— PROMPT —
Take the lines below between the one holding "You are a GUI" and the one holding "免费加我 (149, 223)", inclusive, and copy them exactly. Add nothing.

— EXERCISE MATERIAL —
== == ==

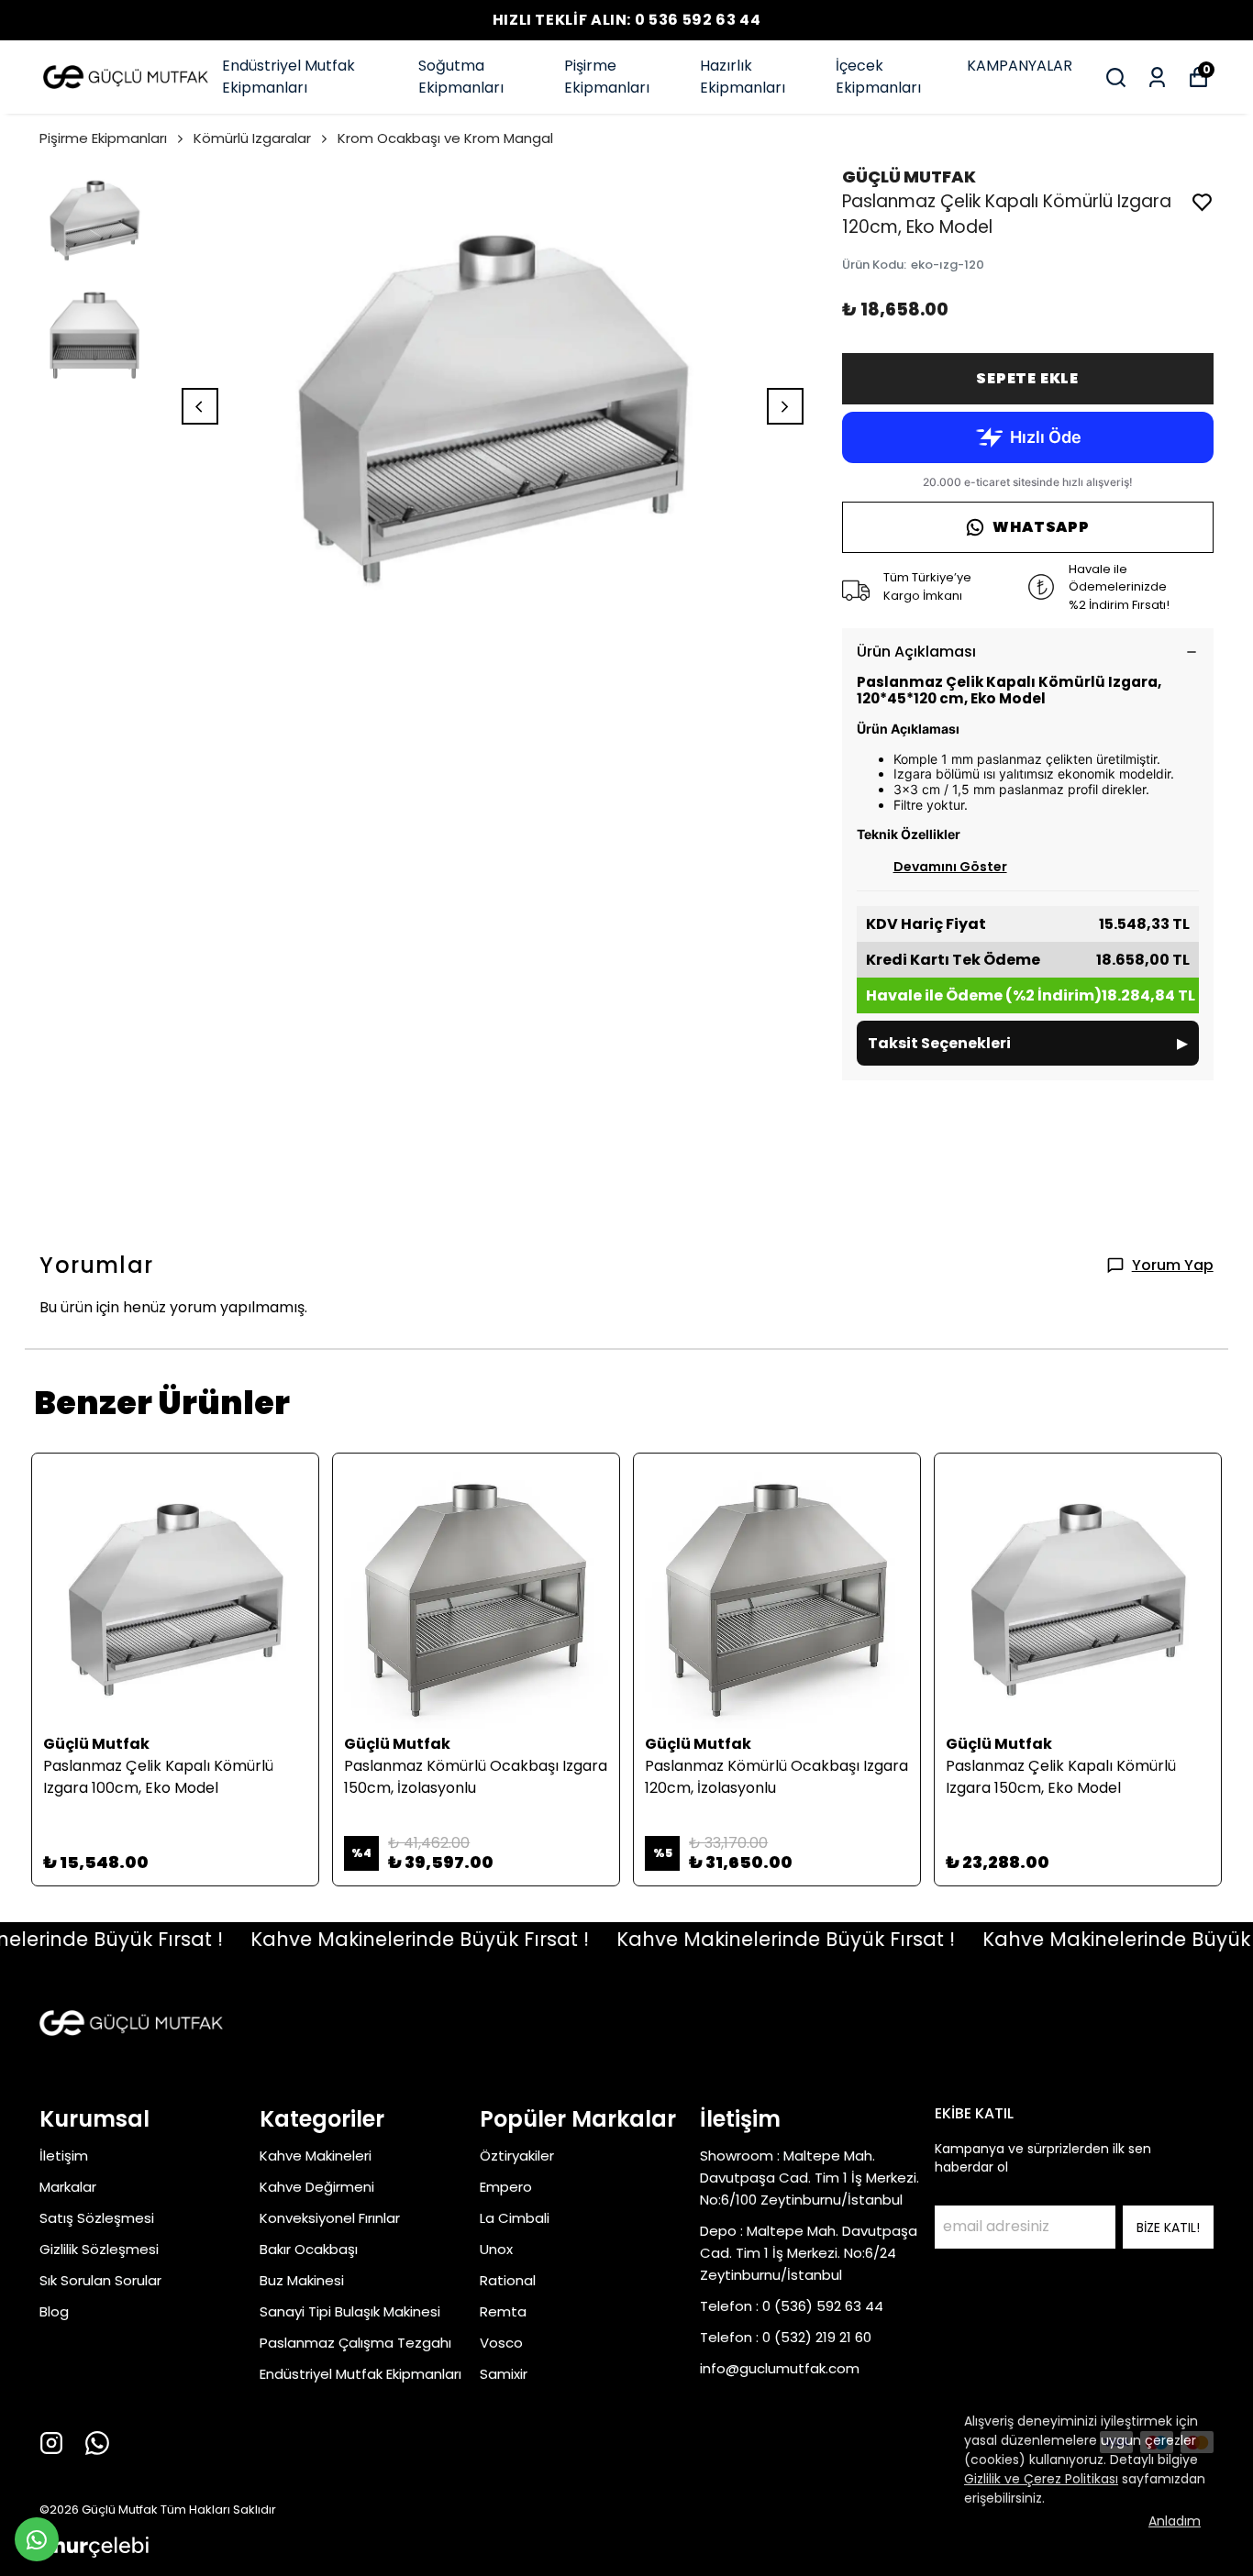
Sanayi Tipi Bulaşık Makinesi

== == ==

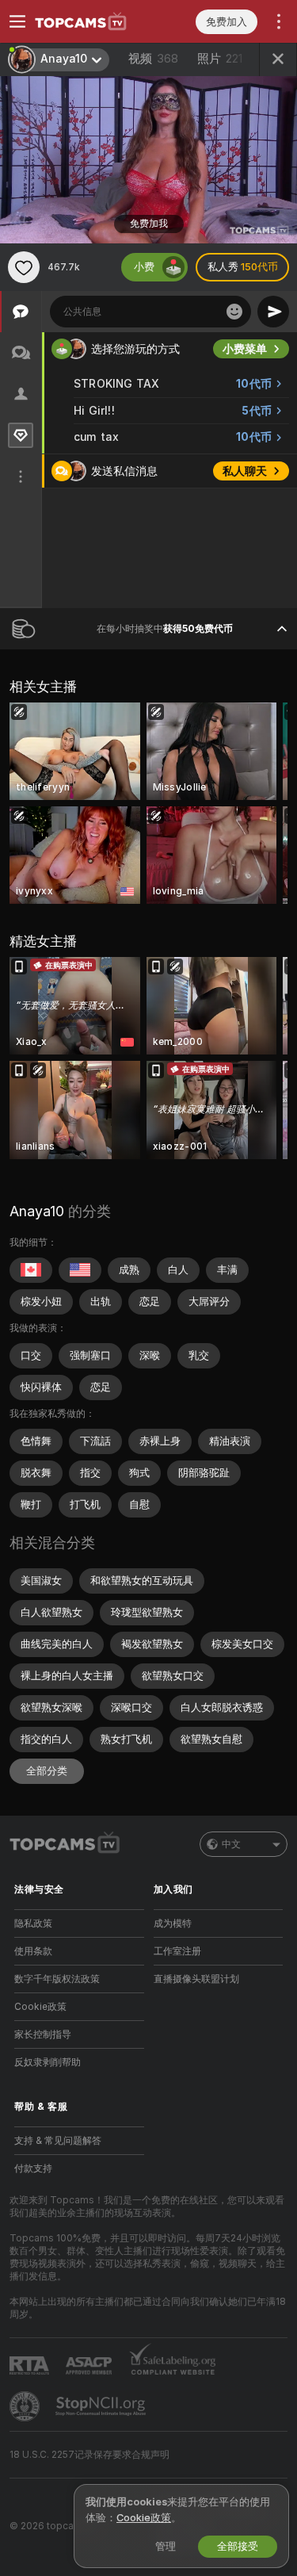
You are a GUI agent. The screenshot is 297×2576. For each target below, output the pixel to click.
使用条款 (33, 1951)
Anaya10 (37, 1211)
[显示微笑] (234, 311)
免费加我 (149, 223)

== == ==

— TASK SOLUTION —
You are a GUI agent. The screenshot is 297×2576. For each target below, output the pixel to click.
使用条款 (33, 1951)
Anaya10 (37, 1211)
[显示微笑] (234, 311)
免费加我 (149, 223)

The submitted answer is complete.